The number one question Dr. Jeremiah Johnston has received in his ministry is regarding suicide and mental health in the Christian life. “Suicide is in a 30-year high in our nation – we’ve never been more connected but we’ve never been as lonely or isolated,” he says.
Suicide has become the second leading cause of death among youth ages 10 to 19, he says. Rather than avoiding the topic, Johnston urges parents, caregivers, and mentors to address it: “Speaking intelligently about suicide to children and teenagers doesn’t cause it to happen; it prevents it.”

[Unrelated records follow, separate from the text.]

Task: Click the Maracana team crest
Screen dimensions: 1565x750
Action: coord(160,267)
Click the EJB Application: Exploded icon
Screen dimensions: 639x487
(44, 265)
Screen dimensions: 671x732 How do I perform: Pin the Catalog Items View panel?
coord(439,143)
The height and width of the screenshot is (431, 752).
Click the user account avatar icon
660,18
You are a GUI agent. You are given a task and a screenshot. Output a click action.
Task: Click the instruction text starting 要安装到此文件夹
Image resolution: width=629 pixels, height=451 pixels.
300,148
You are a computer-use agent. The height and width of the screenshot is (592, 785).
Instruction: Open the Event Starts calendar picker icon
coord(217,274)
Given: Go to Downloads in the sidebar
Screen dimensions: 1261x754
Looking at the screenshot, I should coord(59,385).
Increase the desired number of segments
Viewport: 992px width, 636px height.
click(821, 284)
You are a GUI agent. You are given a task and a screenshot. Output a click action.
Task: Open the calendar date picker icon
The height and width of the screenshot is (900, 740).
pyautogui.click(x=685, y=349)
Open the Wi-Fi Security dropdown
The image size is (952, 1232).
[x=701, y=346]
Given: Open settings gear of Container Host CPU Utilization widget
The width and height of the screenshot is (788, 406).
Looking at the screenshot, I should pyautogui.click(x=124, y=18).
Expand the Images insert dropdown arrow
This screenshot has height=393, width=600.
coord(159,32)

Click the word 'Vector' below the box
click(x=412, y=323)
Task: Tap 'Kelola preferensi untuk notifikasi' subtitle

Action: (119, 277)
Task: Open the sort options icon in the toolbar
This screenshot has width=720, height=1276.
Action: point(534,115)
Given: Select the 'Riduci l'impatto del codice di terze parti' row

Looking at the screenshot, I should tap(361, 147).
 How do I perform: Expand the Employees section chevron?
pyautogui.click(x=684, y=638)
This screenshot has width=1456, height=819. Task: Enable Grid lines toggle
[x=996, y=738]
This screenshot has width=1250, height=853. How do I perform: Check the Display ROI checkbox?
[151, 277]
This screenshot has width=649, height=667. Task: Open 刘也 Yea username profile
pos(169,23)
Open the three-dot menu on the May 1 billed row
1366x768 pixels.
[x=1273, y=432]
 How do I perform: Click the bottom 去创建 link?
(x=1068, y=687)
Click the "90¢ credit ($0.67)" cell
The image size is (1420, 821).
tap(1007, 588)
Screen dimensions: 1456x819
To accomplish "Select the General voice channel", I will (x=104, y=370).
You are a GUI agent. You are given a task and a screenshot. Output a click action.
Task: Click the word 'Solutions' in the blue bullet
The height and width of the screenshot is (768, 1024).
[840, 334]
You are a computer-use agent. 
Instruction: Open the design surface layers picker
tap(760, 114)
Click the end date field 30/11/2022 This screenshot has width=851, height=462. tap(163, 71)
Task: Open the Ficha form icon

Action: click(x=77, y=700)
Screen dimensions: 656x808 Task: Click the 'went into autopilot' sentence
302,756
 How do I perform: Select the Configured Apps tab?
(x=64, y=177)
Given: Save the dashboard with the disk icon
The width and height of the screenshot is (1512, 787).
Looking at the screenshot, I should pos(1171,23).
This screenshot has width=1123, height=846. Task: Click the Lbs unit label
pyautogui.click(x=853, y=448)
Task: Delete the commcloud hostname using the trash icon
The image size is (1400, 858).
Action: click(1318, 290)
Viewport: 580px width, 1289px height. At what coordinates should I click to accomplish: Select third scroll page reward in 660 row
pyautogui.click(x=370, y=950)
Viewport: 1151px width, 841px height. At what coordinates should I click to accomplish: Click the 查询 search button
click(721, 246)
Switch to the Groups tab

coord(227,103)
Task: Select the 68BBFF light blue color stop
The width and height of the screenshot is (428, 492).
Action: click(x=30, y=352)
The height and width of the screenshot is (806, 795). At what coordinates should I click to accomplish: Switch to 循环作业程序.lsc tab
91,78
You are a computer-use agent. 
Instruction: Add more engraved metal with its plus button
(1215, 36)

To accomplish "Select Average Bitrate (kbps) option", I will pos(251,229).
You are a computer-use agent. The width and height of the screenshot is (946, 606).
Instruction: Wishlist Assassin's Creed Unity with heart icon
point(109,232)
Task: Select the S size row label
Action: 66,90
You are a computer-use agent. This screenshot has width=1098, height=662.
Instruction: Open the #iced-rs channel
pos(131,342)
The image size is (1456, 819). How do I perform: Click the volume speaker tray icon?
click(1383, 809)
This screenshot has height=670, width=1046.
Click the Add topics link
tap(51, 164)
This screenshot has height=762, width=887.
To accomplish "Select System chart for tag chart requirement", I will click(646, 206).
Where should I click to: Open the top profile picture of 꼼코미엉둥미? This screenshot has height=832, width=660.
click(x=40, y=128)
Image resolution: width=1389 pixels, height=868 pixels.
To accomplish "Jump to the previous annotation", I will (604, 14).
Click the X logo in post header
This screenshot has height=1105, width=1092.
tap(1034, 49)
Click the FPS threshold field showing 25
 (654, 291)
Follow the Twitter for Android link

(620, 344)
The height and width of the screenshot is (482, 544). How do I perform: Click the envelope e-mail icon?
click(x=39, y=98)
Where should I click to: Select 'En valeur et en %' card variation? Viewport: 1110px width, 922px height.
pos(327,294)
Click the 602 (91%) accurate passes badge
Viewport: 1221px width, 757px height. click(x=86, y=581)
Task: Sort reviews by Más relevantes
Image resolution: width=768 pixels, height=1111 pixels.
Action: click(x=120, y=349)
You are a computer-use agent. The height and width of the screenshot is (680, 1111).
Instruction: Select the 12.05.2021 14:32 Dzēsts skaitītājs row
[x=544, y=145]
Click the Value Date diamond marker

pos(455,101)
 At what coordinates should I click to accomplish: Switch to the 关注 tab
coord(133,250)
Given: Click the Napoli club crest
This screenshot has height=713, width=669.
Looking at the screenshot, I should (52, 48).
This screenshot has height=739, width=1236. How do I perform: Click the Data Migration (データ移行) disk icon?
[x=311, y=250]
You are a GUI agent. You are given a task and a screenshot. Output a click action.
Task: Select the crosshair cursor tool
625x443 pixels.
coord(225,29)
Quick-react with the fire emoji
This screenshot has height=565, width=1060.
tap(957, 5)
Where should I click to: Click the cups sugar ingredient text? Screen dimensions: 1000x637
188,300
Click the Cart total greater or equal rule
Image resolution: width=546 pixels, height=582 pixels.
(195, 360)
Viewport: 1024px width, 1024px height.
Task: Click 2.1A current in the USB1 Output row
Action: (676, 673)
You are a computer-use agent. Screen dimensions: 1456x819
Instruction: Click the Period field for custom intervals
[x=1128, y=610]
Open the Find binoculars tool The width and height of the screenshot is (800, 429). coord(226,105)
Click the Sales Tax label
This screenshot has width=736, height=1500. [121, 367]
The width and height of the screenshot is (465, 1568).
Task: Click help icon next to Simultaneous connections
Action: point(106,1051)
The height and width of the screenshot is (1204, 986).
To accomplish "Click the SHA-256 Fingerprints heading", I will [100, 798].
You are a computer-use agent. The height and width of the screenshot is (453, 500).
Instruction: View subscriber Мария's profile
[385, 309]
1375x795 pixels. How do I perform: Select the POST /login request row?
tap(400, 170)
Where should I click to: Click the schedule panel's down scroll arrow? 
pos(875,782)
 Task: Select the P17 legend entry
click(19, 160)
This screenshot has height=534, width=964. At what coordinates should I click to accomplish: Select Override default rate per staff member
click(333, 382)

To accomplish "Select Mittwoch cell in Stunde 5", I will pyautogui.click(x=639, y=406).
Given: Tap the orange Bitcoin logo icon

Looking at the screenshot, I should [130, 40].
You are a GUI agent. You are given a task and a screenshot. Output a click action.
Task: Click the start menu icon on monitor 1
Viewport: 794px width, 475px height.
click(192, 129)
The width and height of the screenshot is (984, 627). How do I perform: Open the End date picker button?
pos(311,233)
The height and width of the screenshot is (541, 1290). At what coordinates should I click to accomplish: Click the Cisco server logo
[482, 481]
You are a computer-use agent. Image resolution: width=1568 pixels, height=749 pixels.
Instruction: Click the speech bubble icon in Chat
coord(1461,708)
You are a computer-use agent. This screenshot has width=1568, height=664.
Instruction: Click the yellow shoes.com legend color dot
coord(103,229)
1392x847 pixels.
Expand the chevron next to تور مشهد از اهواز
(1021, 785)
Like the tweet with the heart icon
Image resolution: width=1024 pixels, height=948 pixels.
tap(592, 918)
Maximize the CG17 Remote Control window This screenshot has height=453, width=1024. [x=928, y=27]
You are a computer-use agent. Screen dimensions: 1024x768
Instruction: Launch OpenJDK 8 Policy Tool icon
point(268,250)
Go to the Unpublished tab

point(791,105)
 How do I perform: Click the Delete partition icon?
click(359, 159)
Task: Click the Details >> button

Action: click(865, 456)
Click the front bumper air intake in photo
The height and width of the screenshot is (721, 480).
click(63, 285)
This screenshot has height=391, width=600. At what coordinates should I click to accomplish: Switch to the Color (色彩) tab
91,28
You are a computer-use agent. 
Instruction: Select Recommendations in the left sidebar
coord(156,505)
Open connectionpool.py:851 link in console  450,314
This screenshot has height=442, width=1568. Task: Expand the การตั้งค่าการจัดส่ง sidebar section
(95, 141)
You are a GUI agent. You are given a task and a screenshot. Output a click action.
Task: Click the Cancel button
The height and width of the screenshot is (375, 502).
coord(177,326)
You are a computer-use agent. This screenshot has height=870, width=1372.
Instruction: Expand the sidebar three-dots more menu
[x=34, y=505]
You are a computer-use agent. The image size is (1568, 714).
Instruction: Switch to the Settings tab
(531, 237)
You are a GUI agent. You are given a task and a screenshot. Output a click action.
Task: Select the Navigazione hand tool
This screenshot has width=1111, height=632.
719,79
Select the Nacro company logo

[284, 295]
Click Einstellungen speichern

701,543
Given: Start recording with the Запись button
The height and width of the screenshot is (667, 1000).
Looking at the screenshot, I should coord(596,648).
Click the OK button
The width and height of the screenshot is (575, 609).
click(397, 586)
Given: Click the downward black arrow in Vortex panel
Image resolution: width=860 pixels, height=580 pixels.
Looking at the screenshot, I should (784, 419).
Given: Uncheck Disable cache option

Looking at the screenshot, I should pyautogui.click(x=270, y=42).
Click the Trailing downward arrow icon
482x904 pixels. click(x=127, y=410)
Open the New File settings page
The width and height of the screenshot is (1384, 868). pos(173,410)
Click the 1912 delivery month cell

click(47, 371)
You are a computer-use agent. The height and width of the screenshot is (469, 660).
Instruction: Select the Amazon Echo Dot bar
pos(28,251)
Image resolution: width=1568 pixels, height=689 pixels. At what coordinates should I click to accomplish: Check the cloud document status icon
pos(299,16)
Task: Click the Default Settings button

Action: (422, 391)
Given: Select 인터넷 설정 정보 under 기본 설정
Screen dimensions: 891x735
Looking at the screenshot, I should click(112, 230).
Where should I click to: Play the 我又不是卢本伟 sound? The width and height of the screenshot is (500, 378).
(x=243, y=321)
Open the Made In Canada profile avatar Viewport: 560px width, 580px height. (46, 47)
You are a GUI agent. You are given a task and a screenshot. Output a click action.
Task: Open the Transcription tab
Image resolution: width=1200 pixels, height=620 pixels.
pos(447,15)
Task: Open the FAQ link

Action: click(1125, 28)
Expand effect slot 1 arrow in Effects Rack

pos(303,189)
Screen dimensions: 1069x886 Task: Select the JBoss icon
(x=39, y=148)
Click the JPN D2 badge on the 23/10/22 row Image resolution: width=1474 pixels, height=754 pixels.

While issues on the mental health spectrum vary, most people will either personally deal with a mental health issue or have a close loved one who does. Handling mental health issues is a conundrum for many Christians, but the Bible has much to say about thinking correctly. “It’s a great book on mental health,” Johnston says. Its most important human subjects confess deep struggles, including Jesus Christ and the Apostle Paul.
Adding to the personal anguish many people go through are feelings of guilt that they don’t feel better. It s to remember “there is now no condemnation for those who are in Christ Jesus” (Romans 8:1). In dealing with others who suffering, Johnston reminds listeners not to discount the power of their own words and involvement. “Nonexperts are just as important as experts,” he says. Christians would do well to approach suicide with a spirit of humility, an awareness of false teaching, and a remembrance of God’s great love.
More and more believers are beginning to understand the vital nature of the mental health issue, Johnston says. “When God puts a message on your heart, don’t ever take no for an answer. The church can’t be behind the times on this issue,” he emphasizes. “I truly believe this is a word from God. We don’t have to have a spirit of fear to address any subject.”